§ PROBLEM DETAILS
When the records are reproduced, each one must match exactly, and no picture may be kept.

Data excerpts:

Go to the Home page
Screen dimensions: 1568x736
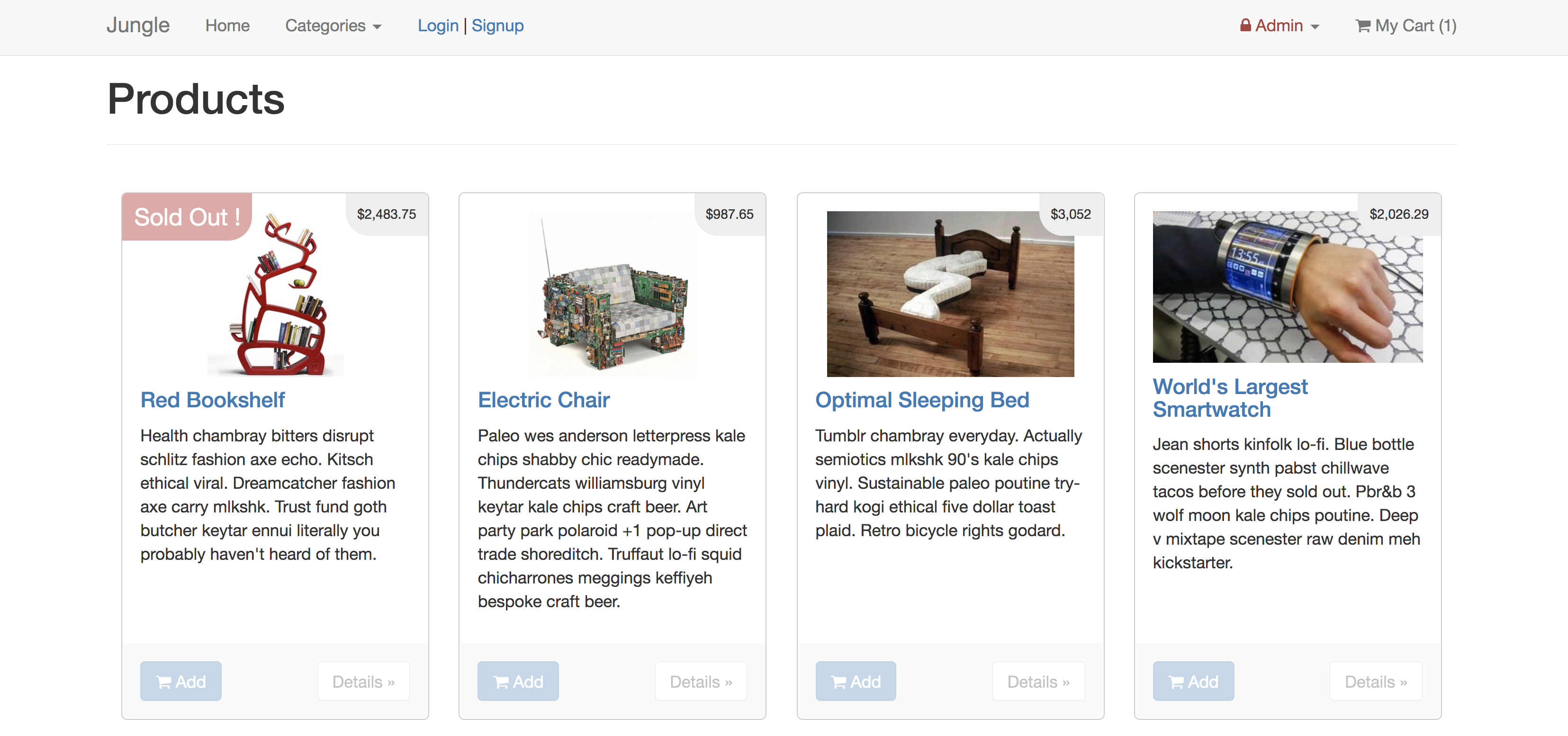(227, 26)
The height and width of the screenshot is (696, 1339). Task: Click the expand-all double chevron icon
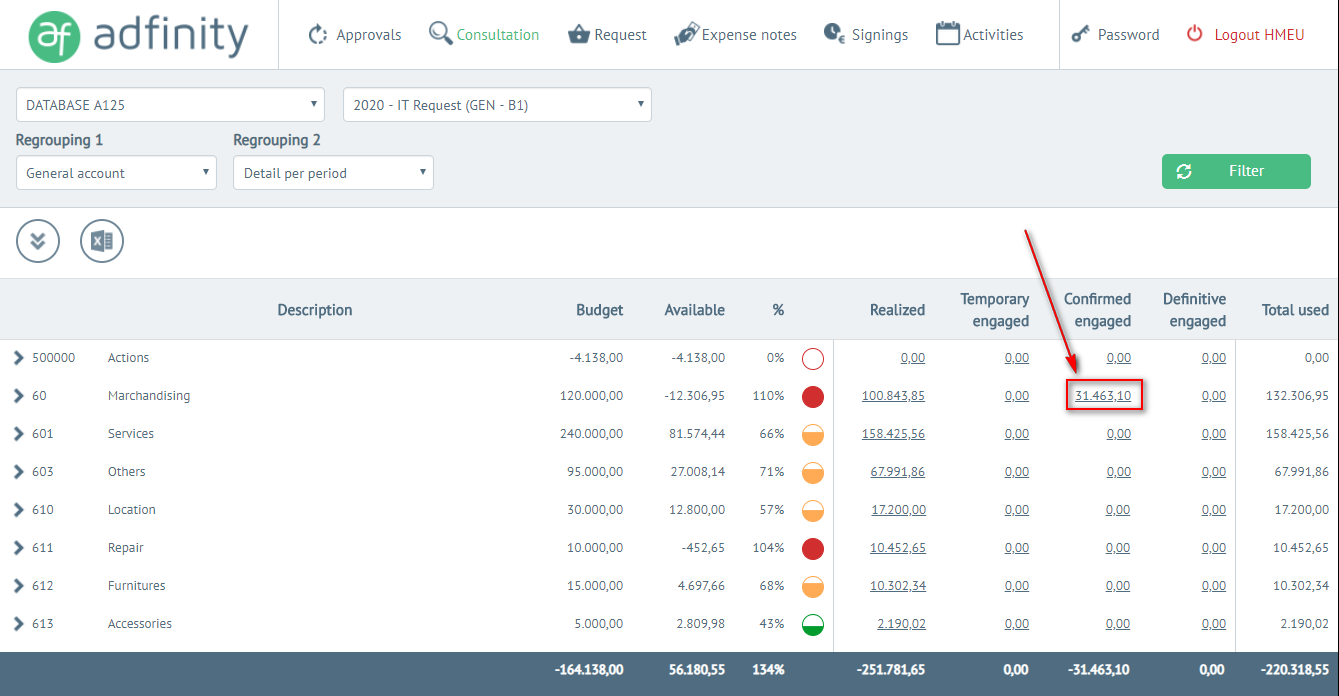point(38,241)
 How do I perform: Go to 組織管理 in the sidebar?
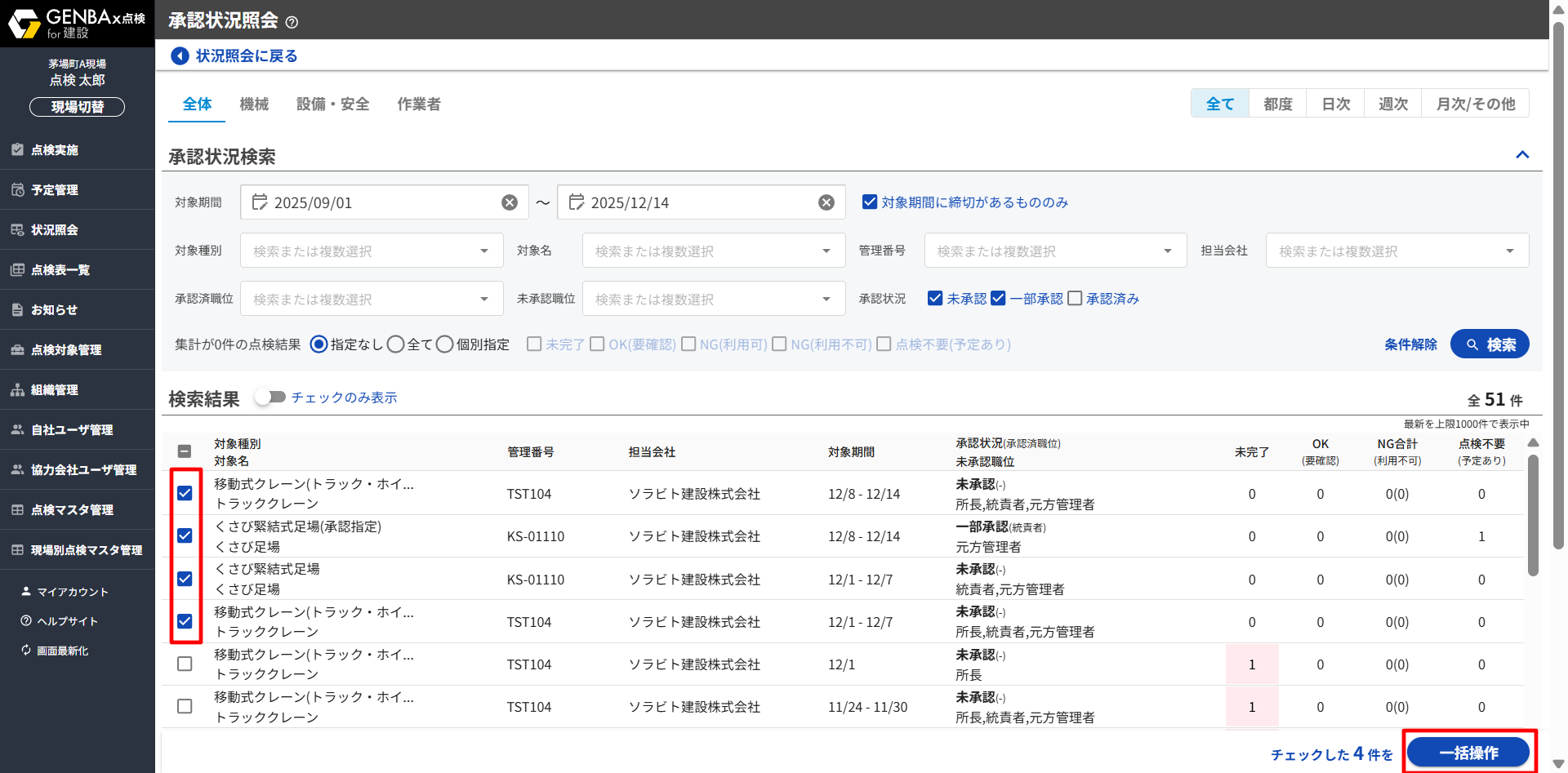[x=55, y=390]
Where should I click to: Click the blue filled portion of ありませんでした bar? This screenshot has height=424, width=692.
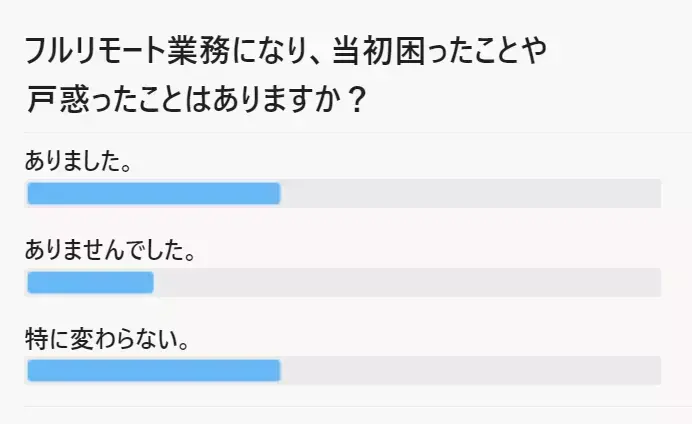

§ FINAL ANSWER
Go to the Home page
Screen dimensions: 1568x736
(227, 26)
The height and width of the screenshot is (696, 1339). Task: Click the expand-all double chevron icon
point(38,241)
 How do I perform: Go to 組織管理 in the sidebar?
[x=55, y=390]
Where should I click to: Click the blue filled portion of ありませんでした bar? This screenshot has height=424, width=692.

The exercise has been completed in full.